### STATED PROBLEM
Can you recast the records between the lines holding "1071x639 pixels. Task: Open" and "pos(66,575)", inclusive, as a Markdown table with the columns Row and Line, skipping blank lines? Leave the pictures out of the table.

### THE RECORDS
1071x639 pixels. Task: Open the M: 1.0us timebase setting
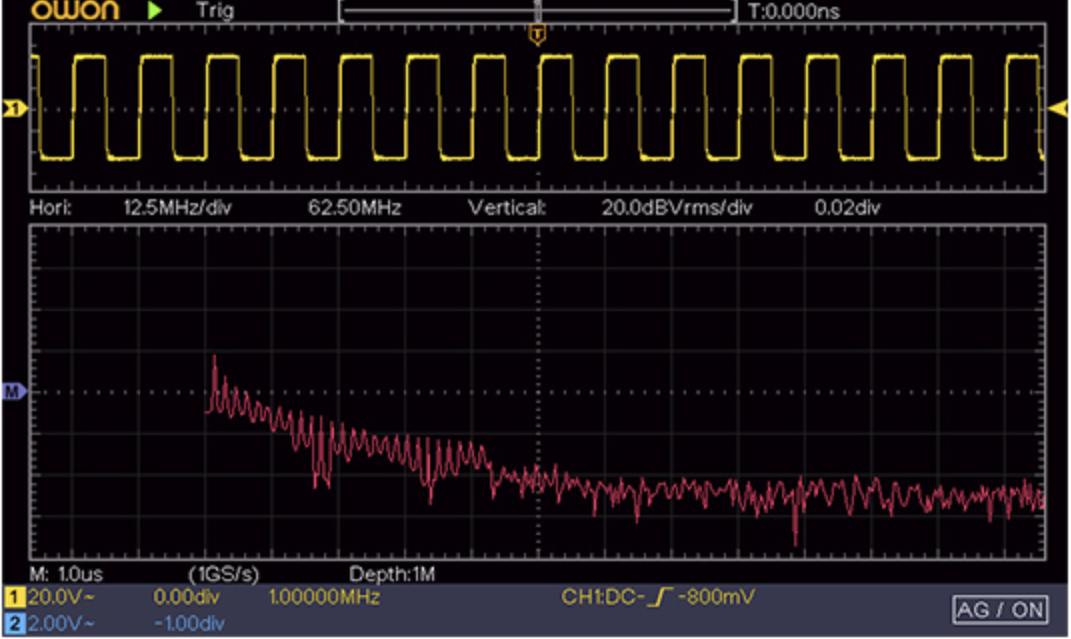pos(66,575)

==

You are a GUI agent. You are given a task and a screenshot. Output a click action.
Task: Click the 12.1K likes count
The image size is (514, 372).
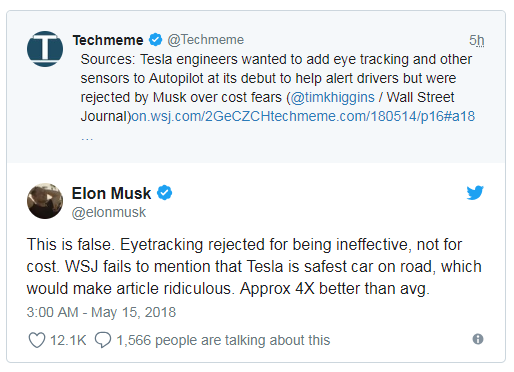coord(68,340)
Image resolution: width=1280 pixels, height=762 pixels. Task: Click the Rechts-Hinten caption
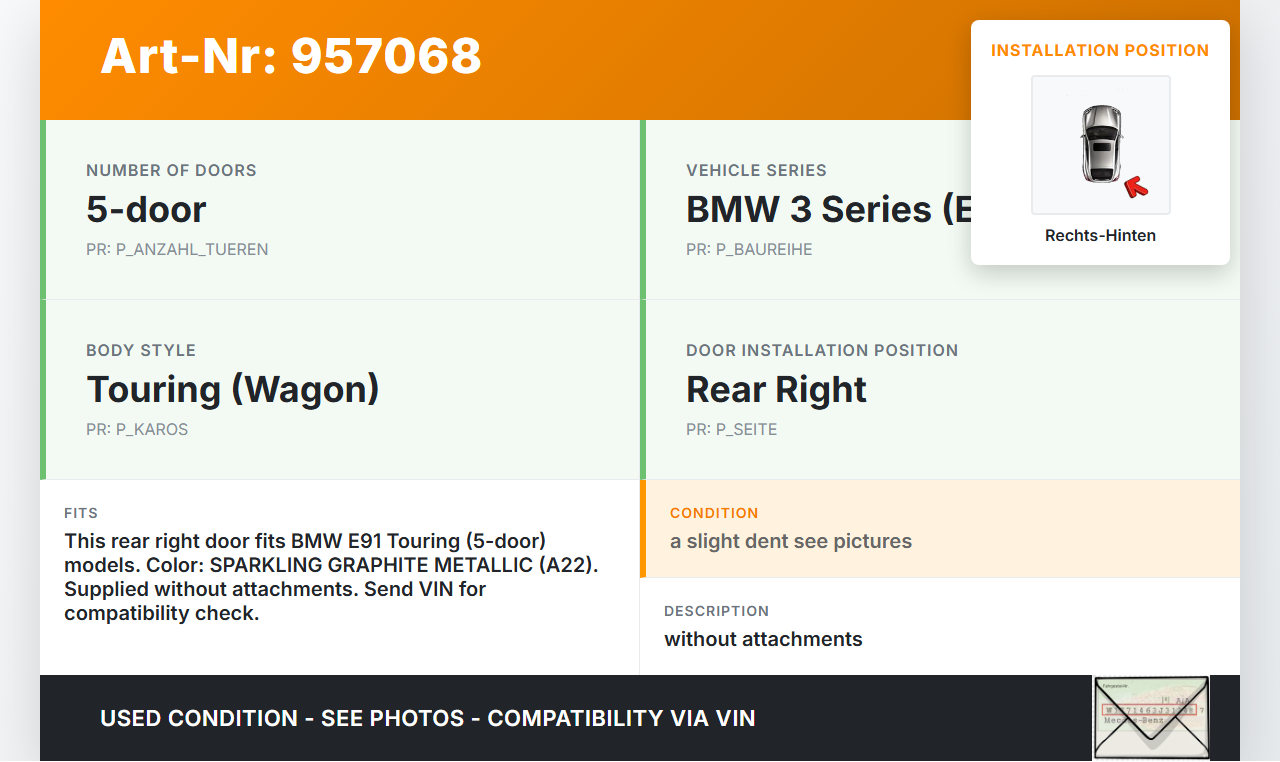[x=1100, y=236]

### SOLUTION TO THE PROBLEM
| Row | Line |
|---|---|
| 1 | 1071x639 pixels. Task: Open the M: 1.0us timebase setting |
| 2 | pos(66,575) |